Nowadays, switch mode power supply (“SMPS”) is becoming widely used for electronic devices. The semiconductor switch in the SMPS is turned on and turned off periodically to supply energy to a load with switching frequency generally over ten KHz. SMPS can be smaller, lighter and more efficient compared to a conventional linear power supply.
There are many circuit topologies for SMPS, such as buck, boost for the non-isolated type and half-bridge, flyback for the isolated type. Taking a SMPS based on flyback topology as an example, it has the following functional modules: an energy input module, an energy couple module, an energy output module, a feedback module and a controlling module. An alternative current (“AC”) voltage is input through the energy input module and transformed into a smooth direct current (“DC”) voltage, which is further transformed into a high frequency signal through periodically turning on and turning off the switch based on a feedback signal. The high frequency signal is coupled by a transformer and a steady DC voltage is output through the output module.

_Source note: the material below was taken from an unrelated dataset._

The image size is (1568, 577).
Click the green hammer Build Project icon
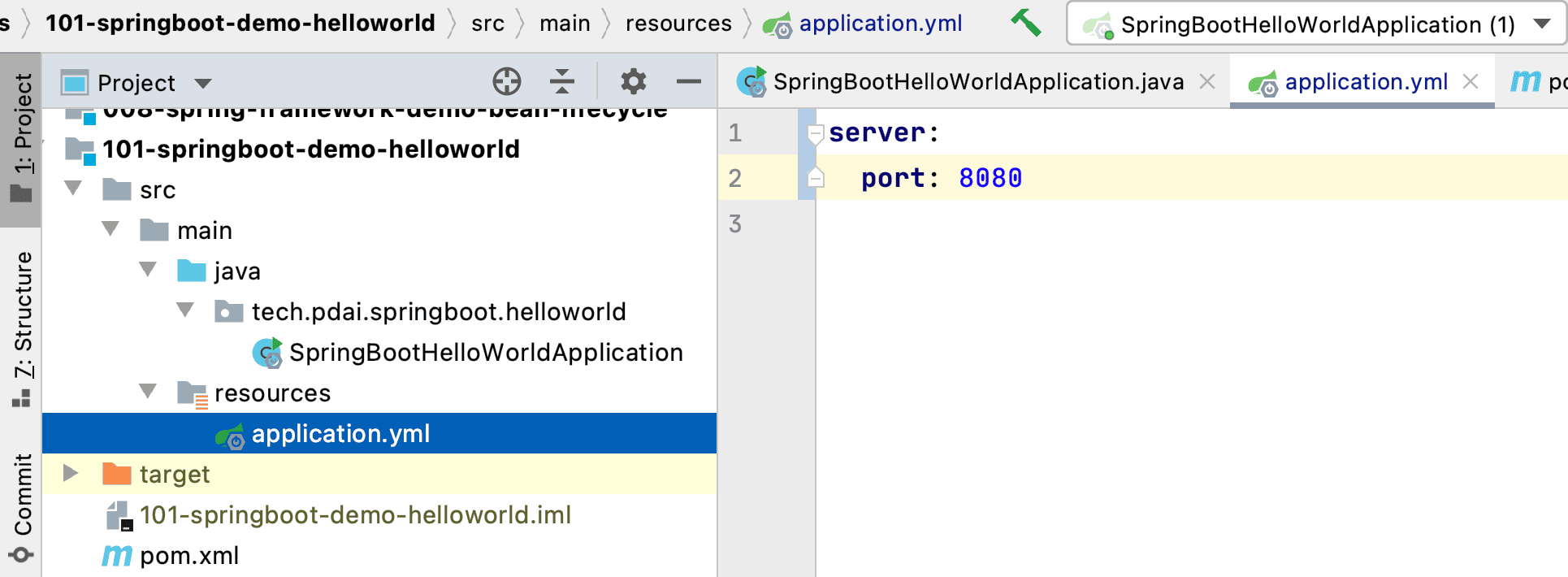1026,23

Besides normal operating mode, electronic devices can also operate under a reduced load or standby mode (generally referred to as “light load”). Under light load conditions, the load needs very low power output from the power supply. If the controlling module still uses the original frequency to drive the switch, the loss on the switch becomes significant and the efficiency becomes low. One solution is decreasing the frequency to a lower level. However, from an efficiency point of view, the light load condition requires switch frequencies below 20 KHz. Thus, the frequency is in the audible frequency range to cause noise issues.
Another solution is adopting a burst-mode function, which alternately modulates the switch based on a high frequency signal within a period of time (labeled with Mon), and in another period of time (labeled with Moff) the switch is kept off. Thus, the equivalent switching frequency is decreased to reduce the switching loss. However, the period of time Mon and Moff is typically automatically adjusted according to the power supplied to the load, which may cause the value of Mon and Moff to be uncertain, resulting in noise issues.